Activity: Please transcribe the data that follows exactly, from its first line through the line that contains "Política de privacidad (45, 1322)".

Input material:

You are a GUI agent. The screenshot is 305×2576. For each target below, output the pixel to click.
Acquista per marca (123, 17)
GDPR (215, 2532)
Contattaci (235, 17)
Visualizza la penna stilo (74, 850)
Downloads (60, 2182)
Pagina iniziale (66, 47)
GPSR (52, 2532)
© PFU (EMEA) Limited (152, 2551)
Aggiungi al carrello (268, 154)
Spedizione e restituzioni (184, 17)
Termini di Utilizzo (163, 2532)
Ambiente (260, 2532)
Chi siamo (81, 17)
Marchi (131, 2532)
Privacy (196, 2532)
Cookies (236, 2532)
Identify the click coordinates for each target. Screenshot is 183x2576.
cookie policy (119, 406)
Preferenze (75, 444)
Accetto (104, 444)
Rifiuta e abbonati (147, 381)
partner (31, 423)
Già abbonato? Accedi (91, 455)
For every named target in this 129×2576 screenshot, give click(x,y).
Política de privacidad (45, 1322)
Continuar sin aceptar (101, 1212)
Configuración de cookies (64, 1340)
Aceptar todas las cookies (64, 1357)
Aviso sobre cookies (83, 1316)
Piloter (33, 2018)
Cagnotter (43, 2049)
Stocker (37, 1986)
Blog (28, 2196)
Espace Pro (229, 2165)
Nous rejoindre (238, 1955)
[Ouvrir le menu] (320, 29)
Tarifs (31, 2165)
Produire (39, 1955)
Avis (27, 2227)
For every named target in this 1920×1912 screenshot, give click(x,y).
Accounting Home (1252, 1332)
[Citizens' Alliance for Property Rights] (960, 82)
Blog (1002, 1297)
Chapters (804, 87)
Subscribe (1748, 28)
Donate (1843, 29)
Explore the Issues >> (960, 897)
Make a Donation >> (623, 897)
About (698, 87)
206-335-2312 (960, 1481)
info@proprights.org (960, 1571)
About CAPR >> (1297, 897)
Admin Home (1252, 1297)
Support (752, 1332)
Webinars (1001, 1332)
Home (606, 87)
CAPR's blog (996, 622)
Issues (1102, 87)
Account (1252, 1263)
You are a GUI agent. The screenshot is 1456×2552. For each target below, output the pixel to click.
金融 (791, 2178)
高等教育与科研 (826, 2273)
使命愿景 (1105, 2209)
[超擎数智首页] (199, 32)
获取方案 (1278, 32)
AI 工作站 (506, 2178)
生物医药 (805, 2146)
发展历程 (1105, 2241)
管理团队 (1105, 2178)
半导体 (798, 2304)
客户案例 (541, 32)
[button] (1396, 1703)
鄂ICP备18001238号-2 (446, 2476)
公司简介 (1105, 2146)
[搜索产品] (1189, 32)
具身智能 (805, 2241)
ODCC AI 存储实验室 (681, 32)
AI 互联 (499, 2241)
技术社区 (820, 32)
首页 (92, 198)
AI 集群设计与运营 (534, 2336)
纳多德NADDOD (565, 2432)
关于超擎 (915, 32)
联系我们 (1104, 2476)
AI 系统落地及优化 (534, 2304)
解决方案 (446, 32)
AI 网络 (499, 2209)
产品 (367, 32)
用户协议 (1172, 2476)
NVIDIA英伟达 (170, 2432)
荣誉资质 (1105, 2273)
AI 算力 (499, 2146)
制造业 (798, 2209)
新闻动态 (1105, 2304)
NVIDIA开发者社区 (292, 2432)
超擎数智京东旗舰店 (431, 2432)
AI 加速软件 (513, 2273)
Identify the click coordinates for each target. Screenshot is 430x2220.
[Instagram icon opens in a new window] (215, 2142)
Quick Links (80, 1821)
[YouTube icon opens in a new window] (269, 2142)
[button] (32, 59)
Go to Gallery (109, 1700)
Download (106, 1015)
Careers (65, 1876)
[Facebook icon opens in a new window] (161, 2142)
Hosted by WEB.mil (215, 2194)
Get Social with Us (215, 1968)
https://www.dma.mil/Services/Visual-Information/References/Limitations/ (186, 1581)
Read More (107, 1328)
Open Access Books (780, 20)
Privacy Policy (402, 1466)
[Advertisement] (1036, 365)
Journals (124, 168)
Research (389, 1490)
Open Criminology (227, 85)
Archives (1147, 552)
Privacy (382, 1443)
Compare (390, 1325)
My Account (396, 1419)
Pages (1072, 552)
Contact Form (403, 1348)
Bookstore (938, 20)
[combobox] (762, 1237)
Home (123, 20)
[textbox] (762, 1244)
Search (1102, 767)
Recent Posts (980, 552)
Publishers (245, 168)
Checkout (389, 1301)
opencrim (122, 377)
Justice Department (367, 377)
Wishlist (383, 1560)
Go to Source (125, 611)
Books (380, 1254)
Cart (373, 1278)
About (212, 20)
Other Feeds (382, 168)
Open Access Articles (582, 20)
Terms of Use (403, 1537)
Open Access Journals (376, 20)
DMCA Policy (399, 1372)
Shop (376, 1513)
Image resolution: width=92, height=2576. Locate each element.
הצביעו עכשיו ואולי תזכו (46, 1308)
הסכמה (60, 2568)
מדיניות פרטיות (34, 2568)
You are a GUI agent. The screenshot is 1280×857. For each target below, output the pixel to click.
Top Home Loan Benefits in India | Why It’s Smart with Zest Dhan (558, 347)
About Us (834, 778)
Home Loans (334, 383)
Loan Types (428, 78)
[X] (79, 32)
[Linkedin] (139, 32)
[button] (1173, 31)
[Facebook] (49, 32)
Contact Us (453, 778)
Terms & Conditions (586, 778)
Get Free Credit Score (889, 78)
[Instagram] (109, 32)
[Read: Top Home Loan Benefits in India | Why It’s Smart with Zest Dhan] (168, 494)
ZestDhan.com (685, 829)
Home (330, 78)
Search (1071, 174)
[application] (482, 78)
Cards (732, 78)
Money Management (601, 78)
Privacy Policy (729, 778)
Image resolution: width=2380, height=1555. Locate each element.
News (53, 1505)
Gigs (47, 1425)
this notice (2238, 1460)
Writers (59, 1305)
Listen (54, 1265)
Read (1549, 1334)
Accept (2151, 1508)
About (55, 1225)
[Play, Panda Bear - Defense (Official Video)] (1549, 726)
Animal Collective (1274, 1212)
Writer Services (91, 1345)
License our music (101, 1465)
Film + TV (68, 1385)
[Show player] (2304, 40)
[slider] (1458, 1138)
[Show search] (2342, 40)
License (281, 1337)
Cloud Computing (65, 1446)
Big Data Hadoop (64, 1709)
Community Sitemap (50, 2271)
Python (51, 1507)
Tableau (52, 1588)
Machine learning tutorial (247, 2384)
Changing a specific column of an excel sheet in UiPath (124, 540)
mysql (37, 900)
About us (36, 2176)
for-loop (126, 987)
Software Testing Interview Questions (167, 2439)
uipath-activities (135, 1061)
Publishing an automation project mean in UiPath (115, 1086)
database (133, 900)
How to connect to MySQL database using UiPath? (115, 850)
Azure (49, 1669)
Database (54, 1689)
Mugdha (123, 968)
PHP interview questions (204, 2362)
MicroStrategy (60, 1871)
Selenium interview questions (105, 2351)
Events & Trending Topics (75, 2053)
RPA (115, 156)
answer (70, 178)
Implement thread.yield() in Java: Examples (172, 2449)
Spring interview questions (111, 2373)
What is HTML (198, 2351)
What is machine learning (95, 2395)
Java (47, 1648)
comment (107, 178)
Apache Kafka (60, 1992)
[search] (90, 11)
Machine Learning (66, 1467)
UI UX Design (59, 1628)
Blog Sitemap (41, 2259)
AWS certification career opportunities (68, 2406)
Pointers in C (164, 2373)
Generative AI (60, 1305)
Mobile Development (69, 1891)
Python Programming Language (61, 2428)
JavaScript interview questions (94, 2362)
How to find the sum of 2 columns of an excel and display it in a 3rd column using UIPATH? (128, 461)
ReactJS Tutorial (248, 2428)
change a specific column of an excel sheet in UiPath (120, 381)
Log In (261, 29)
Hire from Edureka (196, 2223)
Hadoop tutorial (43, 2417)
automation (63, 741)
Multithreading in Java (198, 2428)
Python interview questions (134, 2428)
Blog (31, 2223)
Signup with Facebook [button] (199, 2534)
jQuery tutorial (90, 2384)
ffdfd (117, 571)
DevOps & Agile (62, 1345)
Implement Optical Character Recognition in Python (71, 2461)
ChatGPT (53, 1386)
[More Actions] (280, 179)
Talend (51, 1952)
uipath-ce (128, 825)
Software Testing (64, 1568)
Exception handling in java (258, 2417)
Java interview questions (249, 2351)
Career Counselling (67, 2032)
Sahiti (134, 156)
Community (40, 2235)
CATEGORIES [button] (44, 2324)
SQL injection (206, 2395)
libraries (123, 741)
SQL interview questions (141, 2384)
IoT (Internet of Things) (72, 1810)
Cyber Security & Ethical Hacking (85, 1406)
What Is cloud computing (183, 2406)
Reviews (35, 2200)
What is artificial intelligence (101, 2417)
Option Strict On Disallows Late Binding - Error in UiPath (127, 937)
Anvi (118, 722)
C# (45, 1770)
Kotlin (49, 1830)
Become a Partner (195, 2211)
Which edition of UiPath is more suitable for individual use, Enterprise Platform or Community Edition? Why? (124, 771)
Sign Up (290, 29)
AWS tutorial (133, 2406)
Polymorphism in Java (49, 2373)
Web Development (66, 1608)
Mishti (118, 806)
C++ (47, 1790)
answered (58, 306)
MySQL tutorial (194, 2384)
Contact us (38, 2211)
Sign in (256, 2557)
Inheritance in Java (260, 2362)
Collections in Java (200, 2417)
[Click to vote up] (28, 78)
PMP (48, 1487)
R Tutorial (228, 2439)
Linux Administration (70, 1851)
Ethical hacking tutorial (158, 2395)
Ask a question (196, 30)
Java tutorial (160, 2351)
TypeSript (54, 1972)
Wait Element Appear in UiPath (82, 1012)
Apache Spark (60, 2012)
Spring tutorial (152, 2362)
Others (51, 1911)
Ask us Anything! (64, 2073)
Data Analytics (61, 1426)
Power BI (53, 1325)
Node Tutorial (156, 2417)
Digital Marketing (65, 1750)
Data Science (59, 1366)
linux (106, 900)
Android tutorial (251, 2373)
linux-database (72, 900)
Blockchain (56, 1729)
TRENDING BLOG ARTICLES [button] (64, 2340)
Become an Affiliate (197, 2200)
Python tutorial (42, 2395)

Result below:
You are a GUI agent. The screenshot is 305×2576. For each target below, output the pixel to click.
Acquista per marca (123, 17)
GDPR (215, 2532)
Contattaci (235, 17)
Visualizza la penna stilo (74, 850)
Downloads (60, 2182)
Pagina iniziale (66, 47)
GPSR (52, 2532)
© PFU (EMEA) Limited (152, 2551)
Aggiungi al carrello (268, 154)
Spedizione e restituzioni (184, 17)
Termini di Utilizzo (163, 2532)
Ambiente (260, 2532)
Chi siamo (81, 17)
Marchi (131, 2532)
Privacy (196, 2532)
Cookies (236, 2532)
Identify the click coordinates for each target. Screenshot is 183x2576.
cookie policy (119, 406)
Preferenze (75, 444)
Accetto (104, 444)
Rifiuta e abbonati (147, 381)
partner (31, 423)
Già abbonato? Accedi (91, 455)
For every named target in this 129×2576 screenshot, give click(x,y).
Política de privacidad (45, 1322)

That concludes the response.